Bluebirds used Google maps and Ordnance Survey maps to find the route of the River Rea. They discovered the source of the river is at Waseley Hills and realised that rivers always run from higher to lower ground. We looked at the difference in maps as we found Cannon Hill Park which is where some of the children have seen the river as it is culvertised in many areas. We also used a key to find what the symbols on the OS map represented. The children enjoyed seeing the map and then comparing this to the satellite photos on Google maps. The river is 14 miles long.


Today, Bluebirds learnt that muscles move our bones. They looked at a great representation using tubes and balloons to understand how our muscles work in pairs. Kai showed us his muscle definition!

Aftewards, we planned an experiment to answer the question “Do people with longer legs jump further.” We created a table ready to collect our data on but have been unable to get outside to conduct the experiment …. due to continual rainfall!

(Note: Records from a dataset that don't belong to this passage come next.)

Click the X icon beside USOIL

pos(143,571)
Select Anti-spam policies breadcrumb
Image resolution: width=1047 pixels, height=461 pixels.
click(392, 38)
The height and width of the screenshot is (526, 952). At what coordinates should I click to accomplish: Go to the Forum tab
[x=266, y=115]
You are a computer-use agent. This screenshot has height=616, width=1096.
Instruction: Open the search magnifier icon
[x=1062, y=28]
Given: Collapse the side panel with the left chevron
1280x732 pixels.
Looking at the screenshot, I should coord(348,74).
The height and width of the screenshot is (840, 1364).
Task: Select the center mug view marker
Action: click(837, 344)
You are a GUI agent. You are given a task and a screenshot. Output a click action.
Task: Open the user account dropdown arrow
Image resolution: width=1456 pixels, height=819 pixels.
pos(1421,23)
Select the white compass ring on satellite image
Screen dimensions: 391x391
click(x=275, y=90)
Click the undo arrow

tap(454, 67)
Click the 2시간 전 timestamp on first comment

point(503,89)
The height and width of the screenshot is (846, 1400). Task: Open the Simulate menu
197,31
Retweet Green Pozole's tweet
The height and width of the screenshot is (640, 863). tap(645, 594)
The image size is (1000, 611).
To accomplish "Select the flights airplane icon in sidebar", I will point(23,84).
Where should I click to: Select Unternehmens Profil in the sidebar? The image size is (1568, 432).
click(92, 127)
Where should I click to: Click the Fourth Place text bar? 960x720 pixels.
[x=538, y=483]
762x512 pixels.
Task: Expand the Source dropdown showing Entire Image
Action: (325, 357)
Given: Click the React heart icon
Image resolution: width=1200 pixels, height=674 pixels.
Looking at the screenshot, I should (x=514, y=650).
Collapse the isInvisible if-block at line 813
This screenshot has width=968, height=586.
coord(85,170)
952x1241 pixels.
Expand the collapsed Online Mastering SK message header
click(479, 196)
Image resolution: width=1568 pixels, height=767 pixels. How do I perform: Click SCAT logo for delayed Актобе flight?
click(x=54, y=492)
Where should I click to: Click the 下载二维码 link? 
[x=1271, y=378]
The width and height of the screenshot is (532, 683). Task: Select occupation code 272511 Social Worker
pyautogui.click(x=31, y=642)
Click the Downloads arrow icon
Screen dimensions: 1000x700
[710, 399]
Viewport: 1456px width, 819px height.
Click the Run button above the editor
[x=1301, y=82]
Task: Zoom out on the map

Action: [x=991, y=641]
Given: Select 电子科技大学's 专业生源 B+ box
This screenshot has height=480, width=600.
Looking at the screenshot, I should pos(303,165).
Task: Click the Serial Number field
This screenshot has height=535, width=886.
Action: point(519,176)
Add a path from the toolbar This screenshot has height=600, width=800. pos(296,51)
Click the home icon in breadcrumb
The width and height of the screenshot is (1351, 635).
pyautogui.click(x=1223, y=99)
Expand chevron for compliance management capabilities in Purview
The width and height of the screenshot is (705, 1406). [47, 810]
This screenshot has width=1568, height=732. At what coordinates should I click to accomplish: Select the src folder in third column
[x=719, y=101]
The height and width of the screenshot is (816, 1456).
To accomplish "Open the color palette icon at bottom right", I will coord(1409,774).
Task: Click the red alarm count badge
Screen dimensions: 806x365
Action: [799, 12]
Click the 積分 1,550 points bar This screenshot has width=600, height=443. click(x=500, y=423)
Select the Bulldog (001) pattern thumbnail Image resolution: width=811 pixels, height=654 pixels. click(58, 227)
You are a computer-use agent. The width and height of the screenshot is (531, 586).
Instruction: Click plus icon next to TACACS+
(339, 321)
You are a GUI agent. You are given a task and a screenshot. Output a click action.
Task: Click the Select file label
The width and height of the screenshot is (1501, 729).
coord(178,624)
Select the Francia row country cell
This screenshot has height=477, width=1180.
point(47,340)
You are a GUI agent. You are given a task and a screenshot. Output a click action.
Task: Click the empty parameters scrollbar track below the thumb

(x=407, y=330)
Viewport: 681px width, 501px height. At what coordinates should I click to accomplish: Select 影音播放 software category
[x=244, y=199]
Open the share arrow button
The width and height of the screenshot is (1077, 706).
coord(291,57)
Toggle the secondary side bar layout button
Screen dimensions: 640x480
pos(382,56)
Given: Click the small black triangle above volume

Understand that God knows everything about us

At the start of our lesson, Bluebirds tried to think of what The Ten Commandments were before they heard the real ones. Here are the suggestions:

The class were asked to think about how they felt when they have told a lie and also consider whether they feel bad about lies that no-one knows they’ve told. There was a mixed reaction!

Amelia – I’d feel worried.
Lewis – I’d feel anxious.
Shona – I’d feel ashamed.
Taya – I would feel nervous.
Zaynab – Worried.
Kai – I would be scared about being found out.

Mrs Parry read Psalm 139 1-12 to the class which explains that God knows about our truthfulness and lies no matter where we are. He knows our words BEFORE we say them.